Friday, November 11, 2011

There's Something about Jerry

 
            The outing of former Penn State football guru Jerry Sandusky reminds me of men who made sexual advances on me as a young boy. But they only scared me, because I was on to them fast and beat a hasty retreat. I was never as vulnerable as the typical “disadvantaged” target of men like Sandusky. I hesitate to call him “monster” or “predator” because such words dehumanize, and what we need now is to recognize Sandusky’s humanity: he is a man too much like other bullies and connivers (mostly “straight,” by the way) all of us encounter in our communities. But he is “sick,” if you like; he needs help, and his life in incarceration, where he seems to be headed, will be a nightmare.
            With all the negative labeling being heaped on Sandusky, I have yet to hear that Jerry is “queer.” But that is how I thought of every man who tried to molest me as a boy. And I believe that a good reason for Jerry’s immunity from gay slurs, which are unacceptable in any case, has to do with the culture he comes from, which is not gay culture, but football and sports culture, which breeds the notion that its ablest performers are immune from engaging in abnormal or illegal behavior. For Jerry to be labeled “a queer” would be to taint him with the ultimate male taboo—a “faggot” in the locker room.
            Statistics suggest that every major sports league, with hundreds of players on its rosters, must have athletes who are homosexual. There are probably Jerry Sanduskys who have played for or coached at Ohio State or USC, the Chicago Bears or Philadelphia Sixers, the Montreal Canadians or the New York Yankees. Back in the ’70s a pro running back named Dave Kopay, an All-American at the University of Washington, wrote a book about being gay in a game in which the taboo against homosexual behavior was ironclad. And while he named only a Redskins teammate with whom he’d had an affair, Kopay wrote that he knew of other gay men in other teams’ locker rooms. Yes, Dave’s sport was football, and 1964-65 Jerry Sandusky was playing it and then, by 1969, coaching it at Penn State.
            Imagine the stress on Dave and Jerry and other gay men among straight teammates in a culture that reviles homosexuals, and then imagine Jerry’s lust for boys’ bodies. And then imagine St. Joseph Paterno’s turning a blind eye on Jerry’s horrific abuse of local boys as he exploited his insider status at Penn State and his access to its football facilities, because Jerry’s skills as defensive coordinator had helped St. Joe win two national championships back in the ’80s. This is the stuff of Shakespearean tragedy, especially at the denouement, which we as a nation are witnessing: the mighty Joe and Jerry brought low through their own hubris.

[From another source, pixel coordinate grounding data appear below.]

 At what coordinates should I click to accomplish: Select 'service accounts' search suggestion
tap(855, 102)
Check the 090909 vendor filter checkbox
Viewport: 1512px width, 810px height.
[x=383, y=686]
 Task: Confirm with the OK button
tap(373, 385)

            Joe Paterno’s greatest sin might have been his failure to get his friend Jerry help the first time—or the second or third—before his inevitable self-destruction brought down the temple in Happy Valley. And our greatest denial now would be to consider Jerry’s case an aberration and not a result of our exaggerated glorification of sports “programs,” from Little League to the majors, which carries with it a double standard for judging the most successful athletes and coaches and thus allowing the Jerry Sanduskys to commit crime after crime against helpless boys.

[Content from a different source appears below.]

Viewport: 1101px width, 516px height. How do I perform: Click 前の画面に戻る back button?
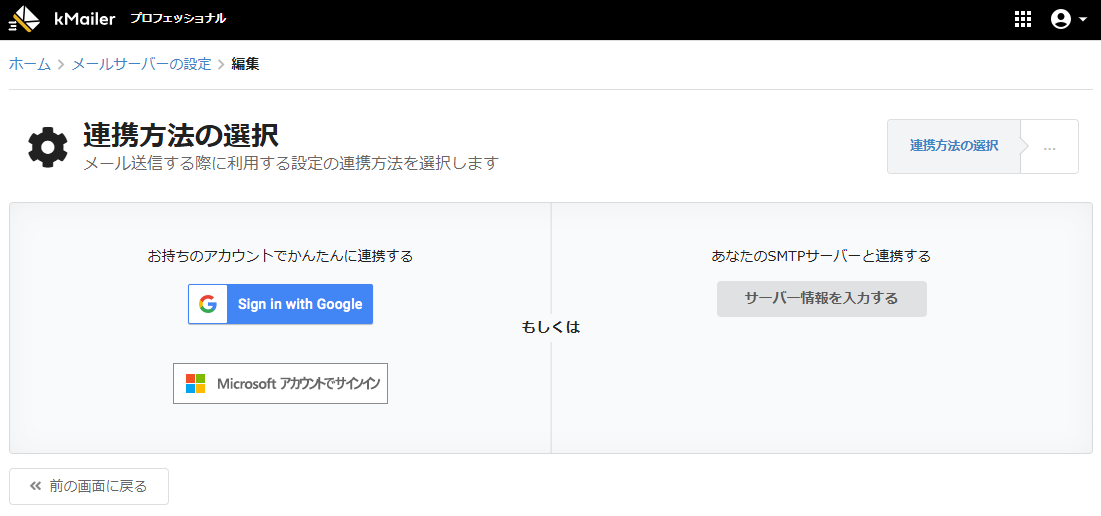[x=89, y=486]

            The irony is that Penn State, a respectable academic institution, depended so much for its reputation on its football team and the success of St. Joe. In his seventies, when asked to resign, he told the university president to take a hike, that only he, Joe Paterno, would decide when he’d step down. And most Penn Staters sided with the coach. That’s why some loyalists still think Joe got a raw deal when he was fired by the board of trustees. But think of all the other areas of life besides education where our values are also topsy-turvy, and the inmates run the asylum. What has happened in State College, PA, is no aberration: Penn State and Jerry Sandusky and Joe Paterno are the pure products of America.